Buttery, melt-in-your-mouth biscuits made with half wheat flour
Course Breakfast, Side Dish
Cuisine American
Prep Time 15 minutes
Total Time 8 minutes
Servings 20 biscuits
Author Megan

Ingredients

  • 2 1/4 Cups Whole Wheat Flour
  • 2 1/4 Cups All-Purpose Flour
  • 2 tablespoons baking powder
  • 1 1/2 teaspoon salt
  • 1 1/8 teaspoon Cream of Tartar
  • 1 1/8 Cup Butter cold but not frozen
  • 2 1/4 Cups Buttermilk or plain kefir

Instructions

  • Preheat the oven to 425 degrees.
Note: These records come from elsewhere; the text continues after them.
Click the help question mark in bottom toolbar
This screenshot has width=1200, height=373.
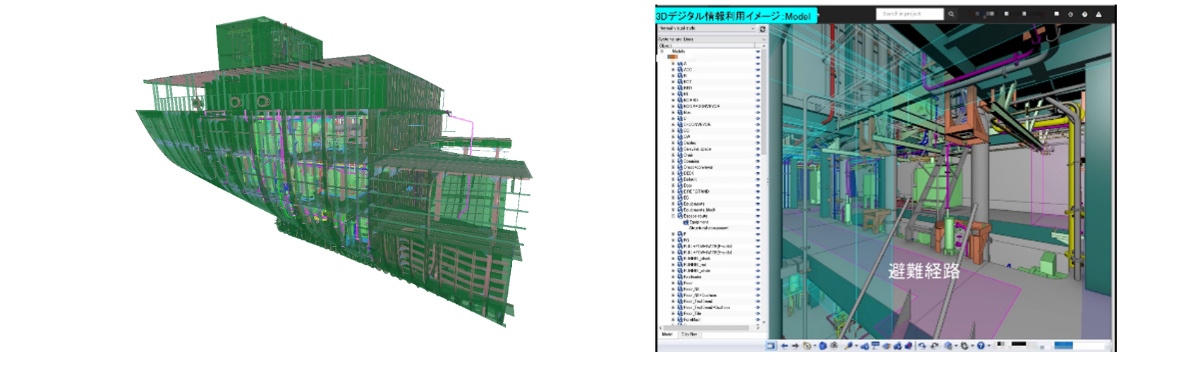pos(981,346)
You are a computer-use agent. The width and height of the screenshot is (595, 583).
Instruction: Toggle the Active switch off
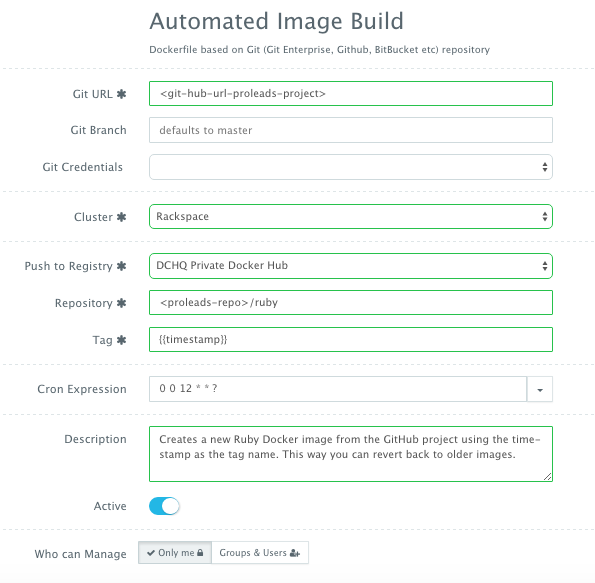(x=164, y=506)
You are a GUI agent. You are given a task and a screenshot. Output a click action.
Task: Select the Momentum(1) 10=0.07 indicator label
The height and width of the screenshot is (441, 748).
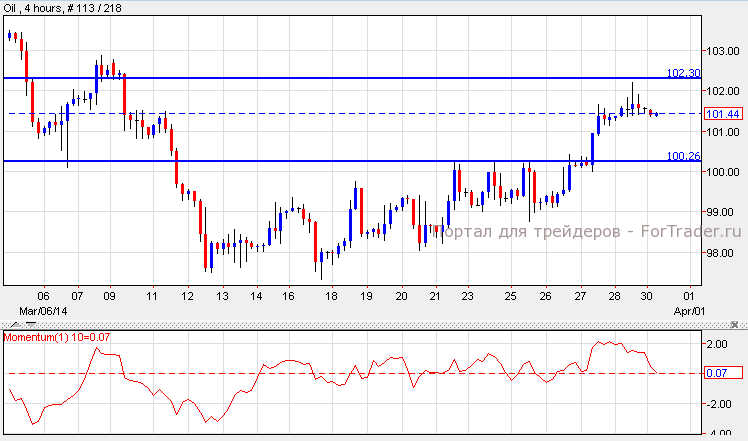(x=57, y=338)
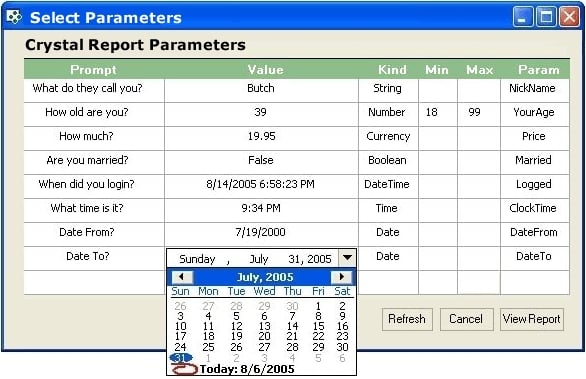Click the red Today circle marker

[x=184, y=370]
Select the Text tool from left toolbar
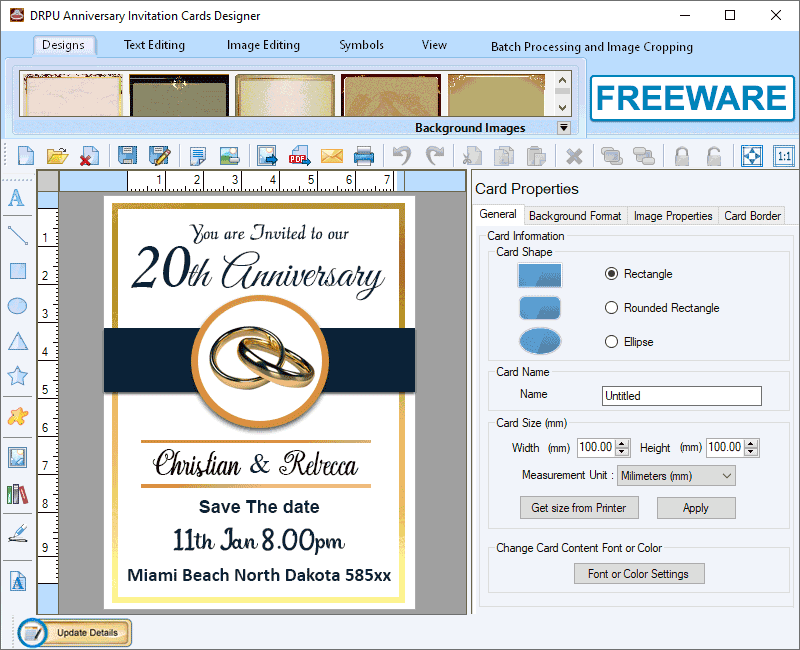This screenshot has width=800, height=650. click(x=16, y=199)
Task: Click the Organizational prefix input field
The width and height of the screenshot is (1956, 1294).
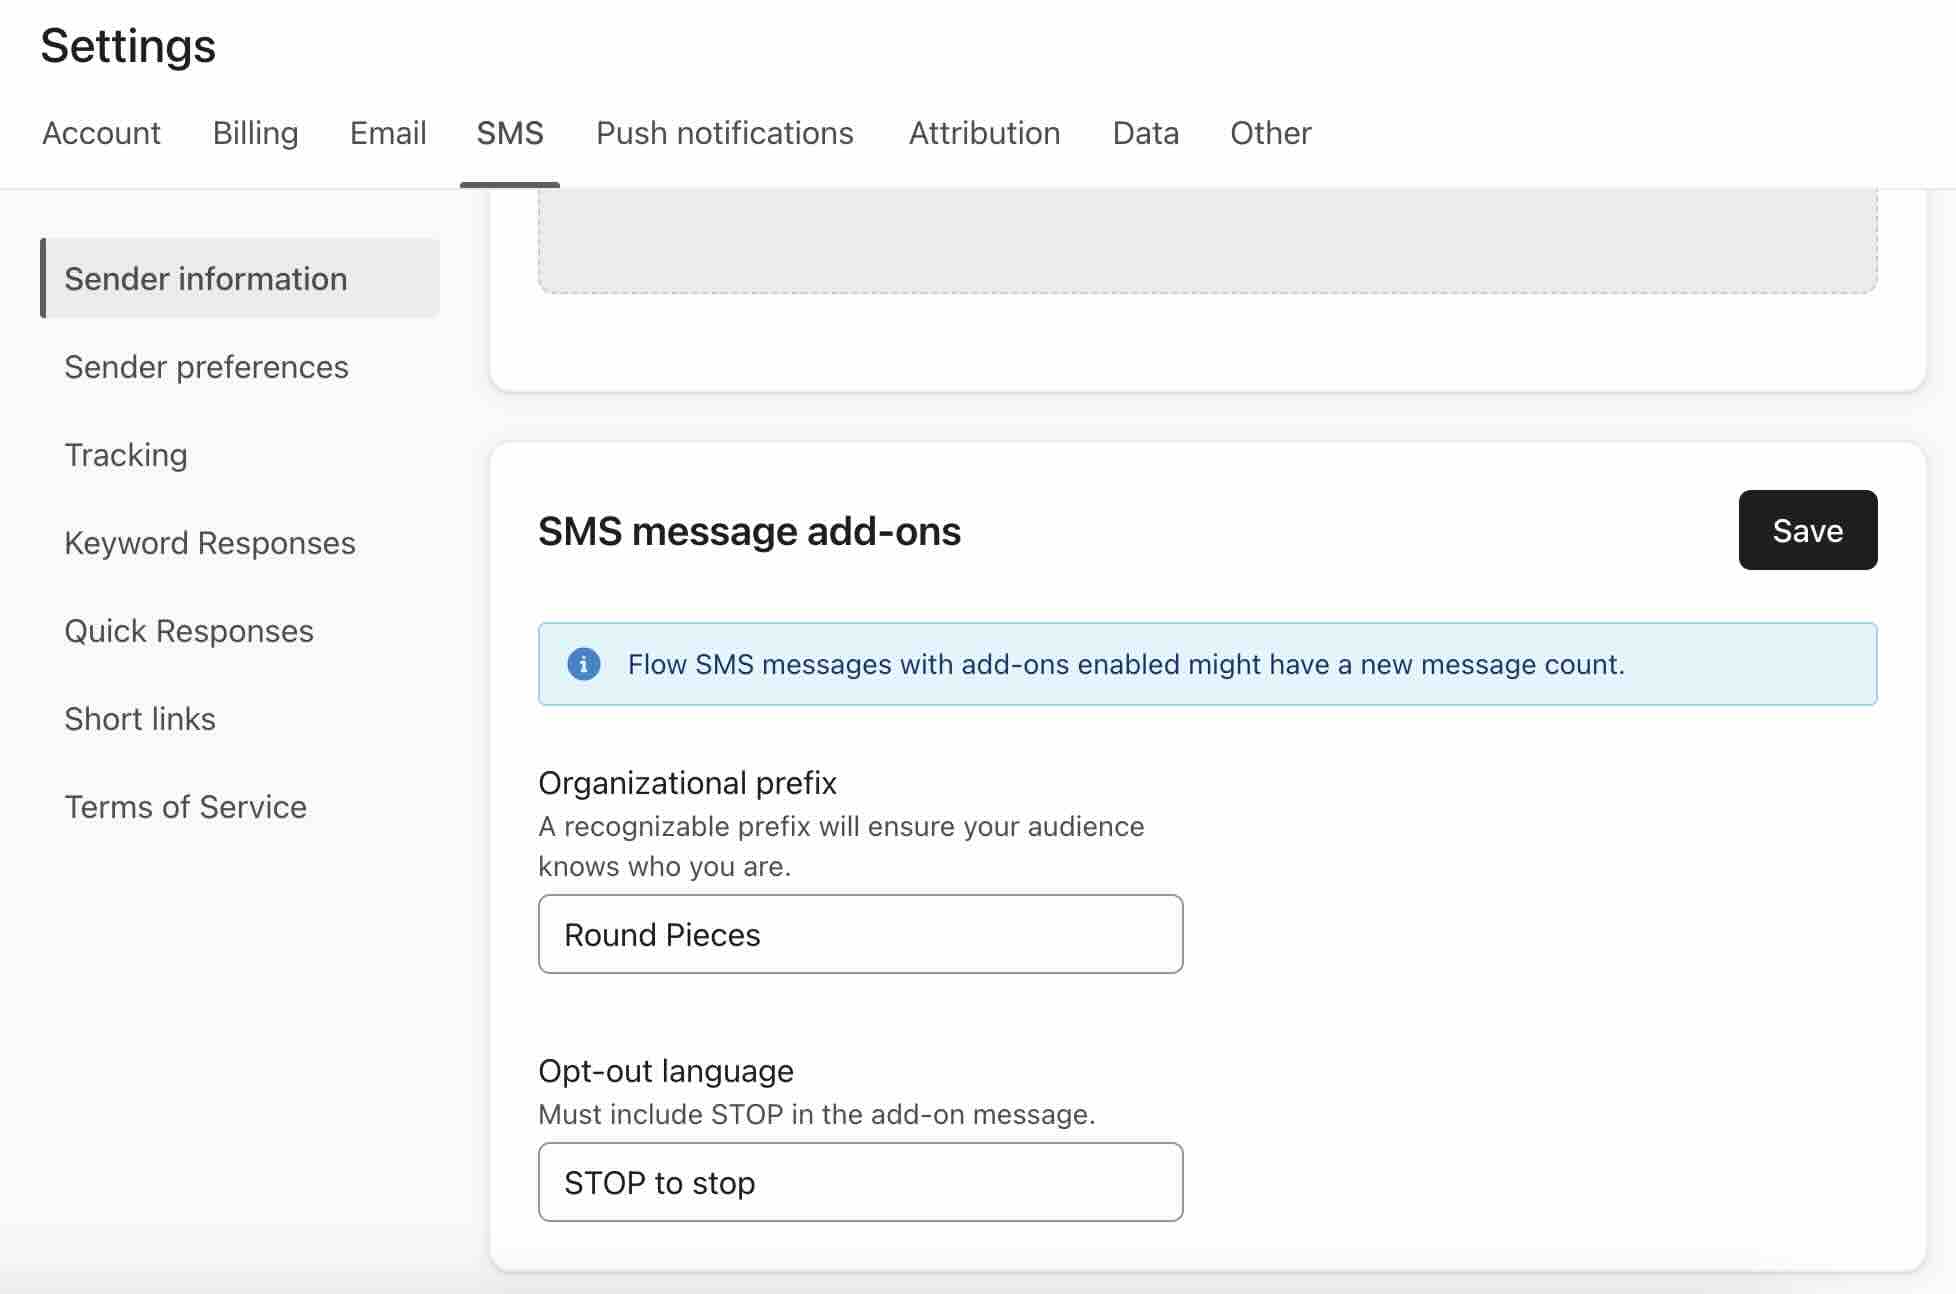Action: point(860,933)
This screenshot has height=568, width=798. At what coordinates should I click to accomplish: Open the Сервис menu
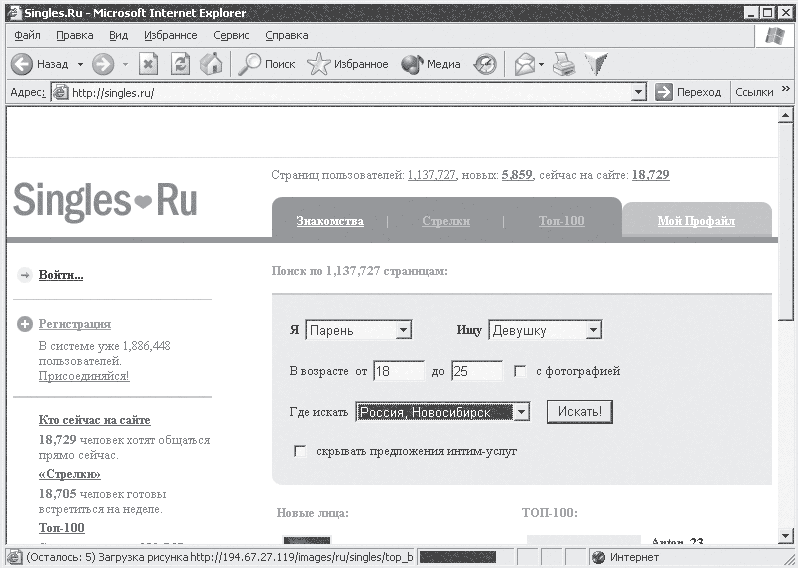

In a large bowl, stir together the flours, baking powder, salt, and cream of tartar. Use a pastry blender to cut in the butter until the mixture resembles coarse crumbs.
  • Make a well in the center of the flour mixture and add the kefir (or buttermilk) all at once. Use a fork to stir just until combined. It should resemble a thick, lumpy batter.
  • On a greased baking sheet, drop dough by spoonfuls about one inch apart. Use a lightly greased spatula to scrape the dough out of the spoon and onto the sheet.
  • Bake for 6 to 8 minutes. or until the tops are barely golden brown. Watch them carefully, because the bottoms will brown before the tops.

Notes

I use kefir in place of buttermilk because it’s what I always have on hand. Either one will work in this recipe.